Before I show you the directivity plots, let me post a new measurement I have not shown before which indicates at what distance the speaker acts as if it is in far field:
This says that above 400 Hz, that distance is 1.5 meters (where the circles is on blue line) Lower frequencies take forever to get this way so I have excluded them.
Not sure if you watched Erin’s (
@hardisj, just to tag him) talk with Klippel (1hr 23min mark):
You
don’t look at the highest order to determine far-field, you
look at Total Power. Look at how huge your y-axis is, that is throwing off the intuitive nature, we don’t need the 11th spherical harmonic to be -200dB down from the monopole. He states (as well as one of Klippel’s PDFs) that
the far-field limit is when Total Power reaches 0.5dB from being monopole.
Also, showing it at 400Hz just shows it at 400Hz, not it and above.
So at 400Hz it’s not 1.54m but around 10^(-0.8)m (your scale is too huge to see 0.5dB increments). This makes sense as it’s mostly the woofer playing that frequency. You stated as you went lower in Hz that the distance increased,
which makes sense as this is a rear-ported speaker so the sound field is more complex in the bass and you need to be further away for the port and woofer to sum.

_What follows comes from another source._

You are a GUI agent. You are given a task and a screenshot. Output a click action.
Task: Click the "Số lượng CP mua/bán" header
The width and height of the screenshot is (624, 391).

The guy at Klippel said that they are working on generating far-field transition distance for all frequencies, but that it needs work.
However, due to my understanding, there is a manual way. You first look at the Radiated Sound Power graph:
And
look at where the monopole nature is most reduced, in this case around 1500Hz.
I am willing to bet if you look at the Apparent Sound Power for ~1500Hz, it will have the max distance to be considered far-field.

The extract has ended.